Charge point numbers by region 2019-2024

A lot of reports have made much of the fact that a few London boroughs have more chargers than several large metropolitan areas in the Midlands and the North. This makes great copy but overlooks that London has a lot more EVs than other cities, and very few driveways. In fact the chart above shows that public charge points are increasing steeply everywhere.  Annual growth in chargepoint numbers in 2023 was 45%. 

Certain commentators, trade bodies and the EU have become fixated on ubiquity in chargepoints - with the EU urging members to aim for around 1 chargers for every 10 BEVs and the SMMT demanding 1.2 million charge points by 2030. This is a convenient displacement activity if your members are warring over the pace of the transition and holding out for flying hydrogen pig-carriers, but omits that fact that  Norway, which is the country expected to reach 100% BEV sales first, has only 1 charger for every 30 vehicles. 

Aiming for a perfect ratio disregards local conditions, including the availability of home and workplace charging, the speed of chargers and the the types of battery electric vehicles which make up the “car parc”.

The UK’s public chargepoint network, which we expect to be 70-75,000 strong by January 2025, is supplemented by a private and semi-private network of well over 400,000 work and home chargers serving 1 million cars, compared with 34,000 petrol pumps serving more than 36 million cars. - in other words 15 times as many chargers as fuel pumps, serving less than 1/30th of the vehicles. 

If the continued percentage growth rate is maintained - it has been since records began - the UK will comfortably reach the 2030 target, potentially even doing so by mid-2029.

Public charge points over time to end of 2024

There are nevertheless blackspots.  A few local authorities are obviously lagging in the rollout of public charge points. The table below shows the 10 councils with the fewest public charge points per privately-kept battery electric vehicle (for which the location of the vehicle is known, unlike company-kept vehicles). Each council has a density of charge points which is less than 20% of the national average. 

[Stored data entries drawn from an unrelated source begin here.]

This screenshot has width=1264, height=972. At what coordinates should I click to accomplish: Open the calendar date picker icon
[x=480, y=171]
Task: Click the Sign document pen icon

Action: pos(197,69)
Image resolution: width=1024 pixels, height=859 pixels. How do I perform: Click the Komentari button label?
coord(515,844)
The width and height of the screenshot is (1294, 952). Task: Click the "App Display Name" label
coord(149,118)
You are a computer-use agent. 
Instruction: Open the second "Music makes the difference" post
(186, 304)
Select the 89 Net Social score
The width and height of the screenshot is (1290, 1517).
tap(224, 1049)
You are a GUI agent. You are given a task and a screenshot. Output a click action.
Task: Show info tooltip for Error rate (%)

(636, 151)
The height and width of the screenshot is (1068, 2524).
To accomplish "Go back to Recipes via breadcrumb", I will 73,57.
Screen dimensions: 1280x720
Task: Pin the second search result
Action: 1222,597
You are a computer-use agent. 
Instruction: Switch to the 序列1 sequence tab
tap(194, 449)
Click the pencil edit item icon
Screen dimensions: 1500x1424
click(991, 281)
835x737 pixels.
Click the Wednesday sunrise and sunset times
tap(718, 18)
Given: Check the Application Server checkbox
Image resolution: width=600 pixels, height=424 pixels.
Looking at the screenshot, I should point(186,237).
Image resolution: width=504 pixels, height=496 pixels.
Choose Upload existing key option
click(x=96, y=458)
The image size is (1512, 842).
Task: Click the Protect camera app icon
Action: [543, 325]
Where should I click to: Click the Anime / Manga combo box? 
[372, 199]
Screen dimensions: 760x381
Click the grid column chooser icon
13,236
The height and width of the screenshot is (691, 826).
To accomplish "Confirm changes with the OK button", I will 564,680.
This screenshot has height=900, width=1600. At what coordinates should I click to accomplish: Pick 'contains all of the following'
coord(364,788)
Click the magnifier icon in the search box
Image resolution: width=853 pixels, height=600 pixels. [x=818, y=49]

And the rollout of charge points at motorway service areas remains well behind schedule, exacerbated by limited grid capacity, delays to the launch of the Rapid Charging Fund, and a continuing monopoly agreement between one charge point operator and three of the largest service station operators, which is set to remain in place until November 2026, to the detriment of consumers. Whilst many service areas are now well-served, 49% of sites did not meet Government’s target of 6 ultra-rapid charge points by the end of 2023.

That’s why Government should take “backstop” powers to issue directions to lagging local authorities which are not providing sufficient public charge points, and should bring forward primary powers to statutorily override exclusivity arrangements obtained by some charge point operators, to allow other firms to develop public charge points at service areas, and stimulate price competition.